Dr Pathak noted that the exothermic reaction between AN and sulphides can lead to premature detonation of the explosive or can at least undermine its performance. The occurrence of reactive ground is more common than realised, so effective management of reactive ground is critical, she said. Occurring in sulphide-bearing rock in iron ore and copper deposits among other minerals, it can also be difficult to identify – often occurring only in pockets around a mine site. The risk can be aggravated by conditions of acidity and rock weathering.
Among the indicators of sulphide-bearing rock are white and yellow salt staining on exposed rock and faces, or water vapour being emitting from blast holes, according to D Scott Scovira, BME’s Global Manager for Blasting Science. There could also be spontaneous combustion observed in ore stockpiles, or the presence of sulphide dioxide gas – as well as acidic water conditions and evidence of corrosion on the site.
BME has developed a specialised emulsion explosive formulation for reactive ground – INNOVEX™ RG – that has been successfully used in South African and Zambian mines. The product contains additives to inhibit exothermic reactions in ground containing sulphides and/or other reactive materials.
The challenge for mines, said Dr Pathak, is that they seldom have the equipment or experience to identify and test for reactive ground – and this is where BME’s service has evolved significantly in recent years.
“We are geared up with relevant on-site scientific tools and facilities to screen and test the rock, make the necessary findings on the type of ground being blasted, and recommend the right product,” she said. “This includes the use of hand-held XRF metal analysers for screening and initial analysis, as well as providing the required testing facilities to quickly and cost-effectively generate results that can guide the correct selection of explosives.”
Importantly, testing at BME’s R&D laboratory at Losberg, Gauteng is conducted on the rock’s interaction with various emulsion explosives to industry standard and in-house protocols. This allows BME to simulate mine-site conditions in the laboratory, testing the level of exothermic reaction before specifying the most suitable emulsion mix. The company also has laboratory facilities in Zambia.
Scovira highlighted that the right blast management practices must be in place to ensure safer blasting in reactive ground conditions, with attention to four key critical controls. The first is site-specific risk assessment to identify conditions and define controls for blasting in reactive ground. Secondly, the mine must define site-specific blasting procedures, detailing the operational steps and controls for blasting in reactive ground.

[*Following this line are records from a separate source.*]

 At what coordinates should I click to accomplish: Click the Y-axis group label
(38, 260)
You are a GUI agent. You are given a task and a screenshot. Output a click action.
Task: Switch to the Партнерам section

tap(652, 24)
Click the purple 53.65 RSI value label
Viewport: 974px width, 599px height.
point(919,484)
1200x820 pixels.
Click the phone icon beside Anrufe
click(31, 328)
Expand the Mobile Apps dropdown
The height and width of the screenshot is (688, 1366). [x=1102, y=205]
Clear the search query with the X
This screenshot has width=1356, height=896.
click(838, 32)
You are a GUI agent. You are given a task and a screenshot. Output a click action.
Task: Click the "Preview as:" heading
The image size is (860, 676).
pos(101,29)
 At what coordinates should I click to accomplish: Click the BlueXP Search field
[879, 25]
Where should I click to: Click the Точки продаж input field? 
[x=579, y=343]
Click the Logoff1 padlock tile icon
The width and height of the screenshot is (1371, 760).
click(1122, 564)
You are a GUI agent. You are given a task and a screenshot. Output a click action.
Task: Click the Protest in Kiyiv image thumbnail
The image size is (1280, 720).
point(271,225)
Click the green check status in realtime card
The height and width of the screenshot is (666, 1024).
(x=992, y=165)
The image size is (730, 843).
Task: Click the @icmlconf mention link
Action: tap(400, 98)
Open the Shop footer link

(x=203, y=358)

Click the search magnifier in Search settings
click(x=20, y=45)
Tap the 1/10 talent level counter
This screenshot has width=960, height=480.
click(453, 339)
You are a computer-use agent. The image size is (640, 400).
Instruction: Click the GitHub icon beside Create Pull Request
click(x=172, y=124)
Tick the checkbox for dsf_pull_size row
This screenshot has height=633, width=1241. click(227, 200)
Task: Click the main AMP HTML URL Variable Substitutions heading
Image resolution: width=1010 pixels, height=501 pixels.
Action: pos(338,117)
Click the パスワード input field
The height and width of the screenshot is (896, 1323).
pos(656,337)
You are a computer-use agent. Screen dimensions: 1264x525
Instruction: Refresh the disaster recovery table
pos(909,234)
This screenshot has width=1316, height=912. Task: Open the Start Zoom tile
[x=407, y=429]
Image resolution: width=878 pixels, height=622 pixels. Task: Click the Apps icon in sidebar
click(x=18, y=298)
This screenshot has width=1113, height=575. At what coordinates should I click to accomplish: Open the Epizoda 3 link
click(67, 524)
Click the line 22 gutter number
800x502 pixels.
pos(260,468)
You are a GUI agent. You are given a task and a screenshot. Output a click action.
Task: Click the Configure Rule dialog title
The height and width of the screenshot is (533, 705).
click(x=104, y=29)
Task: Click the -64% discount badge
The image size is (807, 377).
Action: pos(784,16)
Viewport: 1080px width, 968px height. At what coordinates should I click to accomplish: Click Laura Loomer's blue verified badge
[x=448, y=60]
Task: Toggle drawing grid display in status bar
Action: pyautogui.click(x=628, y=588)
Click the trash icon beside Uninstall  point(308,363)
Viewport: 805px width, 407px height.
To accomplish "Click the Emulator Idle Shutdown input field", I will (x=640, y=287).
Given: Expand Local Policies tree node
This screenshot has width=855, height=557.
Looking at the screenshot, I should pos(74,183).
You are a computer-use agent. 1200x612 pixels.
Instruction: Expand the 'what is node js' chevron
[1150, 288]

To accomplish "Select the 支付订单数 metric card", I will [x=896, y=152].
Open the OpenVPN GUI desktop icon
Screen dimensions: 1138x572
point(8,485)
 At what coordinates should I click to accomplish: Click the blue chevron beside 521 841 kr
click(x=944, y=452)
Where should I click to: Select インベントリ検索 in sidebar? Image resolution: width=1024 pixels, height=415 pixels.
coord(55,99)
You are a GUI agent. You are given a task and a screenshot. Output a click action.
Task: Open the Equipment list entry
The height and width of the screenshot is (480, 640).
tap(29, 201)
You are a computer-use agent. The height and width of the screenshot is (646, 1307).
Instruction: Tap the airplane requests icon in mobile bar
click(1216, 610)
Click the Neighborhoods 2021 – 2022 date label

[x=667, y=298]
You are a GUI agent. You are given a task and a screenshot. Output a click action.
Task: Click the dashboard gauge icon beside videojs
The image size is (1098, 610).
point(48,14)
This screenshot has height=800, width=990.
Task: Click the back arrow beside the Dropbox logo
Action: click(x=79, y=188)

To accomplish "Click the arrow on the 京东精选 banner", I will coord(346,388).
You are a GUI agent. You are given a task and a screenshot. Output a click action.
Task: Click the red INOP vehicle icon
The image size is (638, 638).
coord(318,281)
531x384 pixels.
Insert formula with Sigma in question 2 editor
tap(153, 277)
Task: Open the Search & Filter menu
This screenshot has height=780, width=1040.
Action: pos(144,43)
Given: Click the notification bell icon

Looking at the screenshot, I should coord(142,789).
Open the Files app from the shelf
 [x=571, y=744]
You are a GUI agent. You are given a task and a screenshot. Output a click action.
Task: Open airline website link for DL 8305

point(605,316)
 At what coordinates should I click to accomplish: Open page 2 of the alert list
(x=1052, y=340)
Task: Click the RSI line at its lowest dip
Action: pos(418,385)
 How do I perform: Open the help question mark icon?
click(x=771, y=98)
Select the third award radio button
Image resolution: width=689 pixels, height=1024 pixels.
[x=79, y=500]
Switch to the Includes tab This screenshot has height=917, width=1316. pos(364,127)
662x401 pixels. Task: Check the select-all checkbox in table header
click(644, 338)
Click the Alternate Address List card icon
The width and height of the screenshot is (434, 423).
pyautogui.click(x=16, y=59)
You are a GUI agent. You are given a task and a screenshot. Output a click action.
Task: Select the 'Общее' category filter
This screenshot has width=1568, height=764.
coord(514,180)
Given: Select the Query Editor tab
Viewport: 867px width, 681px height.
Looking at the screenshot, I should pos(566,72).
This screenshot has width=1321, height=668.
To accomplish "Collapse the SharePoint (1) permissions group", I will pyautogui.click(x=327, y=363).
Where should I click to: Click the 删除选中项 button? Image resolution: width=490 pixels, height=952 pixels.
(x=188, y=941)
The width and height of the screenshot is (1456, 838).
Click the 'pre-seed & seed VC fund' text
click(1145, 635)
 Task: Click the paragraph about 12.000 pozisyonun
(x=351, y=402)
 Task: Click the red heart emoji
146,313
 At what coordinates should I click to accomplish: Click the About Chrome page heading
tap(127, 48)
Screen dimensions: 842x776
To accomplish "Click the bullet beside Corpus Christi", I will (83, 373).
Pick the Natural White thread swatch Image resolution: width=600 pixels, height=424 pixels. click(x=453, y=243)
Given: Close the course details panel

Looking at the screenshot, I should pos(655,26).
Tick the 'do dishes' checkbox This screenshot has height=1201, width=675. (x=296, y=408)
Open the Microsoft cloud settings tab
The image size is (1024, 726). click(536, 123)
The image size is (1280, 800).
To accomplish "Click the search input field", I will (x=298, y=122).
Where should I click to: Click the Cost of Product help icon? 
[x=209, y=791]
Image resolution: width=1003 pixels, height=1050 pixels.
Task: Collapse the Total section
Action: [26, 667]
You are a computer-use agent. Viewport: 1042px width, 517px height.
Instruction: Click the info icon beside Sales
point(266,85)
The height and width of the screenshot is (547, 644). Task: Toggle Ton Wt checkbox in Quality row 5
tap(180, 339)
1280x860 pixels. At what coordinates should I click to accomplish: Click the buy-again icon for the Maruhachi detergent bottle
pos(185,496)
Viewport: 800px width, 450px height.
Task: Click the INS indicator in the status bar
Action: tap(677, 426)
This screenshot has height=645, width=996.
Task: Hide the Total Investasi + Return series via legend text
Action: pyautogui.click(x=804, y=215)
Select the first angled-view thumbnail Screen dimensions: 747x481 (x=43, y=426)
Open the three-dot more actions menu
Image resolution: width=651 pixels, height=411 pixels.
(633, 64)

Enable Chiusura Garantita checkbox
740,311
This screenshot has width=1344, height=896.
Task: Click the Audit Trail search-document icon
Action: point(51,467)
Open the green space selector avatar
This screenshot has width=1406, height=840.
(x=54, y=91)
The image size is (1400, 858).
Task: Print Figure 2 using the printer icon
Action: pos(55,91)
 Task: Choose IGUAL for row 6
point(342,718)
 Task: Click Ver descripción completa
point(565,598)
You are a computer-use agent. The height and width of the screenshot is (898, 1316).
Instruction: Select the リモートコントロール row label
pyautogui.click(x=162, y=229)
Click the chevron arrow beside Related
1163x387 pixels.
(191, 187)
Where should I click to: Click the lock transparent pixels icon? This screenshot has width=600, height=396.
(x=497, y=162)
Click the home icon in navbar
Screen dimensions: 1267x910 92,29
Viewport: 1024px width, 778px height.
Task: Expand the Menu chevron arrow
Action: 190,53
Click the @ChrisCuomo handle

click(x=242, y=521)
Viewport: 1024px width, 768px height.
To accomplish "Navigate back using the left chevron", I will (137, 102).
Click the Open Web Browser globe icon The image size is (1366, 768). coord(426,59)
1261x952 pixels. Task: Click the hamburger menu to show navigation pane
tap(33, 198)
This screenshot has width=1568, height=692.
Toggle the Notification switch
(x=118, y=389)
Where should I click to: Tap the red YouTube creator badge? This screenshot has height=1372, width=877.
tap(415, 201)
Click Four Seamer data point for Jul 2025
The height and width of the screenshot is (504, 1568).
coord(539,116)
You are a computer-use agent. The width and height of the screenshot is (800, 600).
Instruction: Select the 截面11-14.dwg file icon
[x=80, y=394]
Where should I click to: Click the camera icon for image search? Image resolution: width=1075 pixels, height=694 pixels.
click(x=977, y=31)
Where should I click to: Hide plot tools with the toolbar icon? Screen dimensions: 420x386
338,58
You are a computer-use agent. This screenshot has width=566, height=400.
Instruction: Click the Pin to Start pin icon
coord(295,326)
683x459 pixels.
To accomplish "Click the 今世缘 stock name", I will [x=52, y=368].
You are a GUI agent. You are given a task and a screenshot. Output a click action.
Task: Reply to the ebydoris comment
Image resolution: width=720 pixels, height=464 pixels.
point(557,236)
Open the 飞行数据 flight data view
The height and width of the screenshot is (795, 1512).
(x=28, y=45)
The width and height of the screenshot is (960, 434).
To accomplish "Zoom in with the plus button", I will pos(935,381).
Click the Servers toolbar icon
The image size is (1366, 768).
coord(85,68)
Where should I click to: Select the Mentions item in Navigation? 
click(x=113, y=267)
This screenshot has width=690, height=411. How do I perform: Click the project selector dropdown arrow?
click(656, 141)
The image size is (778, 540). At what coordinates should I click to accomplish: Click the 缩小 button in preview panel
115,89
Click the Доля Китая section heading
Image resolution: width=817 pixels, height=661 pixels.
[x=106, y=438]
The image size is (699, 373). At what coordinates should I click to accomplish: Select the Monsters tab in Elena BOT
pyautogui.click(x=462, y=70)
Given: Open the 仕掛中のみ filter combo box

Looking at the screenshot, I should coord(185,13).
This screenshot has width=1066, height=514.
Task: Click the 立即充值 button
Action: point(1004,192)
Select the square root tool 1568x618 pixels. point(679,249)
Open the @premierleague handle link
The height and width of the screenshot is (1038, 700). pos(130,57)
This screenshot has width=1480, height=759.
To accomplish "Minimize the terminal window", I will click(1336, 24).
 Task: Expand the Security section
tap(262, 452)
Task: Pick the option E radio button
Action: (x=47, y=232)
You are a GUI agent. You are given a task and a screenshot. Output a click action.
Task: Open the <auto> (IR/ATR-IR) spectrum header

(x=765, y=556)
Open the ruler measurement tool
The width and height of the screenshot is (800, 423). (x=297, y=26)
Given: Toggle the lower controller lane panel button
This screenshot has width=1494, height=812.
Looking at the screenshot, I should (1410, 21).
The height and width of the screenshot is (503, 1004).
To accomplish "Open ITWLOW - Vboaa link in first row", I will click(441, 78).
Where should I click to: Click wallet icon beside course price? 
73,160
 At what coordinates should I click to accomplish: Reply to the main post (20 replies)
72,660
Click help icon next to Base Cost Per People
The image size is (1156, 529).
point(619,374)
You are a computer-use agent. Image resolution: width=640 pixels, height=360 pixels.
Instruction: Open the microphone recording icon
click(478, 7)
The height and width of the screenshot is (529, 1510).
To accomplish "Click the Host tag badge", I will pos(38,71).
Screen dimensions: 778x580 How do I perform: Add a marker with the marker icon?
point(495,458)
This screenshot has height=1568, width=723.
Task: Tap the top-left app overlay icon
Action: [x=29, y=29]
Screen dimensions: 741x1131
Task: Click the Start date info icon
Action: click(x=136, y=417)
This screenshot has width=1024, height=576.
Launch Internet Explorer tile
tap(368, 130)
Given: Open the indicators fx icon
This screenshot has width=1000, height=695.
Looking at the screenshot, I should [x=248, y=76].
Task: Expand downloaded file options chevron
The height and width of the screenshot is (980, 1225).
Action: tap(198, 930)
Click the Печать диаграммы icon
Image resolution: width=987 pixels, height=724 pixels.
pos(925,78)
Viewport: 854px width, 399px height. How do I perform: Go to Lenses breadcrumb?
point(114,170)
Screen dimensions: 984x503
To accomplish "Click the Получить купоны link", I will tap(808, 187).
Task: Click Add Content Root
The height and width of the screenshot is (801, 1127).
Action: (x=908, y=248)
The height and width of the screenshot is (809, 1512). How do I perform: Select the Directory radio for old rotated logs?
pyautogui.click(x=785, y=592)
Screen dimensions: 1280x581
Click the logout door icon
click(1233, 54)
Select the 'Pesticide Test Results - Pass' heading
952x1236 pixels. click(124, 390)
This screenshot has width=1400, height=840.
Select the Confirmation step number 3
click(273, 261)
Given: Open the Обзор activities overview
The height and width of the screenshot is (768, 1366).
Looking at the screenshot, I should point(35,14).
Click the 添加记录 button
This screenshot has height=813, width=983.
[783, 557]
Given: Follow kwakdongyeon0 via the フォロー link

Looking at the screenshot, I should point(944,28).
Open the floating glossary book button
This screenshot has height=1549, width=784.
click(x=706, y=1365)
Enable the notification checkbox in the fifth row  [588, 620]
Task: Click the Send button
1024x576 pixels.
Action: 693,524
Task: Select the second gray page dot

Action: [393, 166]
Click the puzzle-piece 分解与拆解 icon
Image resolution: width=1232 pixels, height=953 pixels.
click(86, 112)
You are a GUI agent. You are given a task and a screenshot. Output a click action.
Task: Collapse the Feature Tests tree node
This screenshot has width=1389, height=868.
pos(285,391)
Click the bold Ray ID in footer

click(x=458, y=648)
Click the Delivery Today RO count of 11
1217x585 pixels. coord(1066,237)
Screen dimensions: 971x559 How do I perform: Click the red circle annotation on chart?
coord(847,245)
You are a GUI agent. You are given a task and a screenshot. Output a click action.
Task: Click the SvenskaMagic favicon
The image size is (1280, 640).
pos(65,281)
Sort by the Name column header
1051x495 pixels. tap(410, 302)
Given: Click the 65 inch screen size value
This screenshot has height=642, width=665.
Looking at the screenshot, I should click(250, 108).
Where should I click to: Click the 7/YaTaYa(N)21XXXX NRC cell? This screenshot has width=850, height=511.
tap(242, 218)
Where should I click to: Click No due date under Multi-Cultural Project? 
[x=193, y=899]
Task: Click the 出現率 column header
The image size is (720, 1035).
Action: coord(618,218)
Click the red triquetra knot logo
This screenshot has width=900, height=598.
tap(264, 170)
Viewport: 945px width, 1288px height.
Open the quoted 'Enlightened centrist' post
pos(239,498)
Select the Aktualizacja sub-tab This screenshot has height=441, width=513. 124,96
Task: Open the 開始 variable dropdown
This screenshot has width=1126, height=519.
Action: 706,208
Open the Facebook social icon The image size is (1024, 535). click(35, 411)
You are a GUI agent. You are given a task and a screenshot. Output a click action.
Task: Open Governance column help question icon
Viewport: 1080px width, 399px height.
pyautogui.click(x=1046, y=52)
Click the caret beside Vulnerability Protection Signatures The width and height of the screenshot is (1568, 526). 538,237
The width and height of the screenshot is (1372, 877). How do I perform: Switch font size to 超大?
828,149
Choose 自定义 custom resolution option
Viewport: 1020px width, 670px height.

“Special attention should be paid to measuring and demarcating hole temperatures on the bench in the process of loading,” he said.
The third key control is an operations audit that will ensure conformance to the specified procedures, so that any gaps can be identified and closed. Lastly, personnel training must make blasting operations staff and supervisors aware of the risks associated with blasting reactive ground and drive home the importance of conforming to the procedures and controls in pursuit of zero harm.